Quienes participan en esta investigación tienen un incremento en la actividad cerebral en regiones vinculadas a la visión y el movimiento aunque estén tumbados y con los ojos cerrados. El cerebro modifica las emisiones neuronales para simular visión y movimientos mentales. Y esa misma capacidad puede dar forma a la sensación de conexión con sólo unos segundos de llamada telefónica de mala calidad o un rectángulo pixelado tras el que se adivina la cara de un amigo. El cerebro llena los vacíos, los datos sensoriales que no recibes a través de esos medios de comunicación, y puede equilibrar los déficit de tu presupuesto corporal en un momento dado.

En plena época de la distancia social, mi amigo de Zoom y yo fuimos capaces de redescubrir los beneficios para el equilibrio del presupuesto corporal de medios de comunicación tan tradicionales como las cartas en papel. La escritura a mano de quienes nos importan puede tener un impacto emocional inesperado. Un trozo de papel se convierte en ola de amor, corriente de gratitud, risa tan intensa que provoca dolor de barriga.

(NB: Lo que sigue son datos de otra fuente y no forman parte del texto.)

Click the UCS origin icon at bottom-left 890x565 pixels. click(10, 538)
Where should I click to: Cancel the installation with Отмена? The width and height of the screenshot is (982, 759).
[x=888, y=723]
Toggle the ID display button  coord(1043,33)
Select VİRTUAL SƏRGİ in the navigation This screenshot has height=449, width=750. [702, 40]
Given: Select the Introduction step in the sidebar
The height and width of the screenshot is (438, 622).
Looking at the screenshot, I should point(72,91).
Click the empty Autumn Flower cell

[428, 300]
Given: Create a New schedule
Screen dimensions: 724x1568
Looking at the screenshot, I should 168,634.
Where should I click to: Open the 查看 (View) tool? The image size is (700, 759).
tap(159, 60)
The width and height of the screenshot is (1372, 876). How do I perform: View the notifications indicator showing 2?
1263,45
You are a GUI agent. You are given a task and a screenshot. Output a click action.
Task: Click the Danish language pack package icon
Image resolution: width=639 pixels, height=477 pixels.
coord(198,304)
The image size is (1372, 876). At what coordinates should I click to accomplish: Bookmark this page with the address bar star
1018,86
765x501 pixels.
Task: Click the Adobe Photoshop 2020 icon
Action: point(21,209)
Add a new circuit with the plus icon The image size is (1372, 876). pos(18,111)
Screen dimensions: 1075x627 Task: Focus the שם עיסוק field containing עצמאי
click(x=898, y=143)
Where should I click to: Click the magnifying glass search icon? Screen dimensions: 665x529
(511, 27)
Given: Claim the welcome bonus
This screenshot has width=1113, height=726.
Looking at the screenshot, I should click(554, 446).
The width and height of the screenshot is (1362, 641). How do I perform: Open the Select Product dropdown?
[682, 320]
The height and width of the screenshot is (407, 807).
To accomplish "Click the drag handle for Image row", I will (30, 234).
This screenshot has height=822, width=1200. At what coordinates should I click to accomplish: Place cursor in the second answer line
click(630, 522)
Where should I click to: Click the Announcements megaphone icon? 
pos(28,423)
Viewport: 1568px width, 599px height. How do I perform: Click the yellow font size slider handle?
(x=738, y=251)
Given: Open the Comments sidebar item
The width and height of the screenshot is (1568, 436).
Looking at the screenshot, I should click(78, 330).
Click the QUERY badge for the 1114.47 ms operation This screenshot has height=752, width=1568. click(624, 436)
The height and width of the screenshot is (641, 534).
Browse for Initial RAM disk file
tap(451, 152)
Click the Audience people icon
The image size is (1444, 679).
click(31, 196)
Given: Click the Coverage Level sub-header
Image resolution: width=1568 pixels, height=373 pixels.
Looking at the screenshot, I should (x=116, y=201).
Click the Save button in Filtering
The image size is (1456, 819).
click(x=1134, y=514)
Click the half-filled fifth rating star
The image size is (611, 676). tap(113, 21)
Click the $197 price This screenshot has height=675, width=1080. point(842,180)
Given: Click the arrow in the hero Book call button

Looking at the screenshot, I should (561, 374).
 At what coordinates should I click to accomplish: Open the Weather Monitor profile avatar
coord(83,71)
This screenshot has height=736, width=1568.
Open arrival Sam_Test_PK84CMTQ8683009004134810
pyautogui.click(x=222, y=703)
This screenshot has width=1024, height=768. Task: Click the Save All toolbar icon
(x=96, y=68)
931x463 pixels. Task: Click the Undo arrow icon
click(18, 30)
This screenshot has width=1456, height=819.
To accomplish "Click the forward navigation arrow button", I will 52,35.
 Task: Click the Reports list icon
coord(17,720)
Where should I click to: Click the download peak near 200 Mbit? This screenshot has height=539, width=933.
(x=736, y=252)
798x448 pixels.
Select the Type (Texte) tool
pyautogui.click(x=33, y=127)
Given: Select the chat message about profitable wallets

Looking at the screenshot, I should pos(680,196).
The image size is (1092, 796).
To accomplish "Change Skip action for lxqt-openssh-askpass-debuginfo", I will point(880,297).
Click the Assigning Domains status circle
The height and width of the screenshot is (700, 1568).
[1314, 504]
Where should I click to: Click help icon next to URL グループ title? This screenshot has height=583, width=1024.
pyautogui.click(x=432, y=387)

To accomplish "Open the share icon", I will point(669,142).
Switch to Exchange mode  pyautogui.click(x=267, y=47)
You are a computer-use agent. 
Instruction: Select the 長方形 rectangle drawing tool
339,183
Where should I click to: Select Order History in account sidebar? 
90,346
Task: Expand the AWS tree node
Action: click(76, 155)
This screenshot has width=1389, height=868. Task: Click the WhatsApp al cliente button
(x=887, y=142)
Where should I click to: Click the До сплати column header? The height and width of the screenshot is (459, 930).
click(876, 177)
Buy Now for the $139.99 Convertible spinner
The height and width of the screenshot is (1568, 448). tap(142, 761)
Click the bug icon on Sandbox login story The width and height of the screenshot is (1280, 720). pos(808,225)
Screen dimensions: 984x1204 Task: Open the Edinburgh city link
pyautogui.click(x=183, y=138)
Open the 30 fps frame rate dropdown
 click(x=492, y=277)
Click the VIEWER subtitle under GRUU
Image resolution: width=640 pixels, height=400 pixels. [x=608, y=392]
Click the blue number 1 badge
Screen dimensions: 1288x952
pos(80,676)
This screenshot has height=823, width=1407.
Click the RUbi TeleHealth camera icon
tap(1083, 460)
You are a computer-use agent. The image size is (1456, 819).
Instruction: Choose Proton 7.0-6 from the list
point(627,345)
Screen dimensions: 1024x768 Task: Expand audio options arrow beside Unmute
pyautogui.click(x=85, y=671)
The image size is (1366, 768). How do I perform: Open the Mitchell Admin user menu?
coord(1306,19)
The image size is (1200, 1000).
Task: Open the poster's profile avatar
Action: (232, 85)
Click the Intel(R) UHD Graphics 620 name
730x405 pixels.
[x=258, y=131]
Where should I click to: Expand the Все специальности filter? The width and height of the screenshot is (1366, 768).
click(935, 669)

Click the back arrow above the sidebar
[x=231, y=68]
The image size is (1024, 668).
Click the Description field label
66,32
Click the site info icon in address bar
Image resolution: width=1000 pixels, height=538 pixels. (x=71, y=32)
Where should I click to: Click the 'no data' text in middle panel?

A veces, estos días, cuando escribo cartas en el papel que me regaló mi amigo o comparto almuerzo con amigos de otros países gracias a una pantalla sobre la mesa, me maravilla pensar que, de algún modo, mi mundo ha aumentado durante la pandemia. ¿Por qué antes no había invitado a cenar por Zoom a amigos que viven lejos? La tecnología lo permitía pero nunca se me ocurrió hacerlo.

Quizás, a medida que se suavizan las restricciones vinculadas al virus hasta desparecer por completo, logremos mantener un contacto de mayor calidad con quienes están lejos. Quizás una percepción más intensa del modo –tan real- en que nuestro bienestar depende de nuestra conexión con los demás sea una de las cosas buenas que nos deje esta horrible pandemia.

  • Lisa Feldman Barrett es profesora de psicología en la Northeastern University, Massachusetts, y autora de Siete lecciones y media sobre el cerebro.